### Required action
A line below contains "label beside VN385", and a later one contains "This screenshot has height=551, width=1230.". Repeat both, with every line between them, exactly.

### Data for review
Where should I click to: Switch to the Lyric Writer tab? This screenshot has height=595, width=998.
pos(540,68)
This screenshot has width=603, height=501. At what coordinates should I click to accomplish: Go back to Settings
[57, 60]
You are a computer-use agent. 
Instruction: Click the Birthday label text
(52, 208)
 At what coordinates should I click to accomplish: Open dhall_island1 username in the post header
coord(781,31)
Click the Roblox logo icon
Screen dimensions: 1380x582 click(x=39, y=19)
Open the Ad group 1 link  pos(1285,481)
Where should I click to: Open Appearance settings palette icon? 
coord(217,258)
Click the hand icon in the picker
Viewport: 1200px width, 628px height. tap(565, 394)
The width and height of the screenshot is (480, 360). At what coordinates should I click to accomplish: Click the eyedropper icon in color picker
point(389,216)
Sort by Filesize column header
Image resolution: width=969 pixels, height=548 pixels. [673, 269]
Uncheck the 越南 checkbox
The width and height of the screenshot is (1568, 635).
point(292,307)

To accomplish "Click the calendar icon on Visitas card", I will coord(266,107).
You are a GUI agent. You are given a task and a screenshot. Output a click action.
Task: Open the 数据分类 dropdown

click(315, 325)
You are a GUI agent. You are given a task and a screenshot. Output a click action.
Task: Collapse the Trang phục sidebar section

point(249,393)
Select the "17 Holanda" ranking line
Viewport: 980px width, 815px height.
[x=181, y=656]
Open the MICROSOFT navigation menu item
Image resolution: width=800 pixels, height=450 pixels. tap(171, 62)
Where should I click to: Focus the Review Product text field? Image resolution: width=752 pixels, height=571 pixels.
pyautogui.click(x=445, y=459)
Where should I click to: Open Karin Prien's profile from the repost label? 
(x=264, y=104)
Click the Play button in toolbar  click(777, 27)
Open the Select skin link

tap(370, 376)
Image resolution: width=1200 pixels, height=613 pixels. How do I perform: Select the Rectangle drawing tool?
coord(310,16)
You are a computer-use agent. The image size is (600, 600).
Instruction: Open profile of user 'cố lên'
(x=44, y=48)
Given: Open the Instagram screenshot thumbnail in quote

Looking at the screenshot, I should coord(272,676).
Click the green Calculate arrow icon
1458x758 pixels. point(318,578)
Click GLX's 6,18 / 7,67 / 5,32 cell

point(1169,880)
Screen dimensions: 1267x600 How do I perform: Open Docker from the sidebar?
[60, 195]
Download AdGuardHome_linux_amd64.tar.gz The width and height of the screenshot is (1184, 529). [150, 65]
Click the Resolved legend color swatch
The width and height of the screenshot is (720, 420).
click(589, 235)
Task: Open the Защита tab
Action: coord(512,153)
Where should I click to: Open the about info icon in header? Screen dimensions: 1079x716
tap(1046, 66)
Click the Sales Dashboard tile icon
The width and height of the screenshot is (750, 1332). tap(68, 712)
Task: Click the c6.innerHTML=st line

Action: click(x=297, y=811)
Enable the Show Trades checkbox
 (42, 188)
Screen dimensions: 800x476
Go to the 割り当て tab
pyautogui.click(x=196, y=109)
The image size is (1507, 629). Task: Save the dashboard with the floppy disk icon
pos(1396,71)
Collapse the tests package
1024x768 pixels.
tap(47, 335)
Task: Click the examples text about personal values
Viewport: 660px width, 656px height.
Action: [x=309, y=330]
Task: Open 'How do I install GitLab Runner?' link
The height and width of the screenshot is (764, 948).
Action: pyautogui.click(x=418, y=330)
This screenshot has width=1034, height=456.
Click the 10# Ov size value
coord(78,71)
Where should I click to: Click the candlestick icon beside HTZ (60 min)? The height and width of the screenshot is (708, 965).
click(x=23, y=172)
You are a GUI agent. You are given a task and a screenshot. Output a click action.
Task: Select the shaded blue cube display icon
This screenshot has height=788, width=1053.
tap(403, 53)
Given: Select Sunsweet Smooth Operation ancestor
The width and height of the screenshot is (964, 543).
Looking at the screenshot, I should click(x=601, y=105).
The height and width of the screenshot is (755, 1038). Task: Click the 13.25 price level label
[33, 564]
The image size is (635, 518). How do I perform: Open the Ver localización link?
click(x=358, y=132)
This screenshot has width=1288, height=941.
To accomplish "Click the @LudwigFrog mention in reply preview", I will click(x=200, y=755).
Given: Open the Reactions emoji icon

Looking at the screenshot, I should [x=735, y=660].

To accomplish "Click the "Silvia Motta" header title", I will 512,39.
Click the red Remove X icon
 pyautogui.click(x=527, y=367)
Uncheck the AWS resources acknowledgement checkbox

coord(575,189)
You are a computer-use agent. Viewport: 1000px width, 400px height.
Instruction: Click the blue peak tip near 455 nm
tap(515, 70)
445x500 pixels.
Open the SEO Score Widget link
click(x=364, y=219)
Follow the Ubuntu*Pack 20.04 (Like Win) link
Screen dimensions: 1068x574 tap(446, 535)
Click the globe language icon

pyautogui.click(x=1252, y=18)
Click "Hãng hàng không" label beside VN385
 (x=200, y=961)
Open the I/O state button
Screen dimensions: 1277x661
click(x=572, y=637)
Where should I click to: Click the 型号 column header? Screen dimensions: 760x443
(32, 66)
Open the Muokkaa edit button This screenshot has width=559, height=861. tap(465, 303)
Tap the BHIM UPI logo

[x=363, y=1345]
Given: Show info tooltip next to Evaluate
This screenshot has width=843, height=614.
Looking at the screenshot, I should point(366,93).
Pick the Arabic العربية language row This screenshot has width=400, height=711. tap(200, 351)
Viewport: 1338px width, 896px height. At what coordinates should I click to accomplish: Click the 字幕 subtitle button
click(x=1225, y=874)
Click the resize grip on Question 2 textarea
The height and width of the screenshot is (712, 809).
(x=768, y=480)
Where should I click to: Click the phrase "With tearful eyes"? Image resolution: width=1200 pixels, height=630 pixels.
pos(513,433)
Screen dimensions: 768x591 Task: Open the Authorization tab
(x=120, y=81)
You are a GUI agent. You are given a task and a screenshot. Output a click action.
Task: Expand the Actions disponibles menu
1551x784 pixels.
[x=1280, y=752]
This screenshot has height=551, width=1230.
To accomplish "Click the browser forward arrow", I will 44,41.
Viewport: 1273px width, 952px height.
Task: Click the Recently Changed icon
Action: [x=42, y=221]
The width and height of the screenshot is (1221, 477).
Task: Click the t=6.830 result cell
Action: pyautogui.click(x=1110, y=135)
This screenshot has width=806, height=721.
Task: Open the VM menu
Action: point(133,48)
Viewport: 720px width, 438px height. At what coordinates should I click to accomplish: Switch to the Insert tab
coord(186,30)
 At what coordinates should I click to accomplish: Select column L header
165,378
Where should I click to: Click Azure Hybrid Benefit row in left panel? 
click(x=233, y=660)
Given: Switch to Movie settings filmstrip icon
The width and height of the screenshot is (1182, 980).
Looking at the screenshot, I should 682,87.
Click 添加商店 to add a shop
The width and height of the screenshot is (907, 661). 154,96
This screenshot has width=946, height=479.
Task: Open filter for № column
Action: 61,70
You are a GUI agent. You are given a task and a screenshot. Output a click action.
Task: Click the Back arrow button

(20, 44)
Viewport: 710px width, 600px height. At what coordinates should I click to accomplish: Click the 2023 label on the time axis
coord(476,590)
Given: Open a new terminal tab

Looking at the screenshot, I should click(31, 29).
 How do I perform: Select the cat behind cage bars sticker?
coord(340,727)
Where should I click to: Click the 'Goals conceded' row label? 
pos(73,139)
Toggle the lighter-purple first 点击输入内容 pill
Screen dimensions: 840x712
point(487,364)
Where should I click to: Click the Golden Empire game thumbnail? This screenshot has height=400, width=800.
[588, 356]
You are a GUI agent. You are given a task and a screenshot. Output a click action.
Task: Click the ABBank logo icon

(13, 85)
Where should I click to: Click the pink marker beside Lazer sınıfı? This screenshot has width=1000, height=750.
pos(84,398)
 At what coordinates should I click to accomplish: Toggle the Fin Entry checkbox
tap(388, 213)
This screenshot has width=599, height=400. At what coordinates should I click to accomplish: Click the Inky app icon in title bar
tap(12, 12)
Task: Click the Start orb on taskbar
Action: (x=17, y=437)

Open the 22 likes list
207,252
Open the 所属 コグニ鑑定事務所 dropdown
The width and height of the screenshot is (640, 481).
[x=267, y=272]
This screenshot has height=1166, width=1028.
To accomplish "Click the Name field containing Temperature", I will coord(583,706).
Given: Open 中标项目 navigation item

### Completed exercise
Click "Hãng hàng không" label beside VN385
 (x=200, y=961)
Open the I/O state button
Screen dimensions: 1277x661
click(x=572, y=637)
Where should I click to: Click the 型号 column header? Screen dimensions: 760x443
(32, 66)
Open the Muokkaa edit button This screenshot has width=559, height=861. tap(465, 303)
Tap the BHIM UPI logo

[x=363, y=1345]
Given: Show info tooltip next to Evaluate
This screenshot has width=843, height=614.
Looking at the screenshot, I should point(366,93).
Pick the Arabic العربية language row This screenshot has width=400, height=711. tap(200, 351)
Viewport: 1338px width, 896px height. At what coordinates should I click to accomplish: Click the 字幕 subtitle button
click(x=1225, y=874)
Click the resize grip on Question 2 textarea
The height and width of the screenshot is (712, 809).
(x=768, y=480)
Where should I click to: Click the phrase "With tearful eyes"? Image resolution: width=1200 pixels, height=630 pixels.
pos(513,433)
Screen dimensions: 768x591 Task: Open the Authorization tab
(x=120, y=81)
You are a GUI agent. You are given a task and a screenshot. Output a click action.
Task: Expand the Actions disponibles menu
1551x784 pixels.
[x=1280, y=752]
This screenshot has height=551, width=1230.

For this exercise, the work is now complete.